The DGX-1 features four other breakthrough technologies that maximize performance and ease of use. These include the NVIDIA NVLink high-speed interconnect for maximum application scalability; 16nm FinFET fabrication technology for unprecedented energy efficiency; Chip on Wafer on Substrate with HBM2 for big data workloads; and new half-precision instructions to deliver more than 21 teraflops of peak performance for deep learning.

Together, these major technological advancements enable DGX-1 systems equipped with Tesla P100 GPUs to deliver over 12x faster training than four-way NVIDIA Maxwell architecture-based solutions from just one year ago.

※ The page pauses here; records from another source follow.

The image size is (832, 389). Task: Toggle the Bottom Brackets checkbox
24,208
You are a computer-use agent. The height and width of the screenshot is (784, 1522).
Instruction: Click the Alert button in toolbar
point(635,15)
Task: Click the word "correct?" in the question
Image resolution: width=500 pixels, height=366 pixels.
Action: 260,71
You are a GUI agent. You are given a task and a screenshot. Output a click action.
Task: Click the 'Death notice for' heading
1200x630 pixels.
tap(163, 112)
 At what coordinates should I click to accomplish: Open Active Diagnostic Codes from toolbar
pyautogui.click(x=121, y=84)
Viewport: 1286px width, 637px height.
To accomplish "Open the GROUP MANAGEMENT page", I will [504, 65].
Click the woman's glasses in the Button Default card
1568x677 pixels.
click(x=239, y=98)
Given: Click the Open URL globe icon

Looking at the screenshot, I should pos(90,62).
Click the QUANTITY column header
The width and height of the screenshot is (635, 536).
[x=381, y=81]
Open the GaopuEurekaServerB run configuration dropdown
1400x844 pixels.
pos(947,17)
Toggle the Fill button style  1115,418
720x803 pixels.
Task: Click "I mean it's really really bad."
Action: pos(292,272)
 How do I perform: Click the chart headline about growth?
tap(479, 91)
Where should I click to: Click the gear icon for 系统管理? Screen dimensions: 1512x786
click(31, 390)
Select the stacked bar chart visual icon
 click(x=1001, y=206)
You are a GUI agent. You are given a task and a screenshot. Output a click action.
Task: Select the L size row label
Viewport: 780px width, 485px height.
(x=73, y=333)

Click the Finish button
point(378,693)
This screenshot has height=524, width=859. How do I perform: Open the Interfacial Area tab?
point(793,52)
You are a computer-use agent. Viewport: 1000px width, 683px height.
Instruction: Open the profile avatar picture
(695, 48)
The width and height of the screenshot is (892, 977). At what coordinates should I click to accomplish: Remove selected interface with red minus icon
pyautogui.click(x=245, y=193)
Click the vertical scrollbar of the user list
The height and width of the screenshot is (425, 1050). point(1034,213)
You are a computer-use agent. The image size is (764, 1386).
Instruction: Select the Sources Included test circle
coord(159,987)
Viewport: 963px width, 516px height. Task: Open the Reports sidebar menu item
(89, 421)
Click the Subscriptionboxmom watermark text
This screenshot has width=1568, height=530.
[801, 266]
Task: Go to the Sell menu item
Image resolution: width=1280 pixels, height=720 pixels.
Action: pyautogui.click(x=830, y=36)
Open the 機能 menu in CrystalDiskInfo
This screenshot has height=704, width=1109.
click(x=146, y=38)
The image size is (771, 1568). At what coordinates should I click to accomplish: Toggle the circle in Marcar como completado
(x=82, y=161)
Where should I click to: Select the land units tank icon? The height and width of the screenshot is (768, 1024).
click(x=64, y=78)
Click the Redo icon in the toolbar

The Pascal architecture has strong support from the artificial intelligence ecosystem.
“NVIDIA GPU is accelerating progress in AI. As neural nets become larger and larger, we not only need faster GPUs with larger and faster memory, but also much faster GPU-to-GPU communication, as well as hardware that can take advantage of reduced-precision arithmetic. This is precisely what Pascal delivers,” said Yann LeCun, director of AI Research at Facebook.

Andrew Ng, chief scientist at Baidu, said: “AI computers are like space rockets: The bigger the better. Pascal’s throughput and interconnect will make the biggest rocket we’ve seen yet.”

“Microsoft is developing super deep neural networks that are more than 1,000 layers,” said Xuedong Huang, chief speech scientist at Microsoft Research. “NVIDIA Tesla P100’s impressive horsepower will enable Microsoft’s CNTK to accelerate AI breakthroughs.”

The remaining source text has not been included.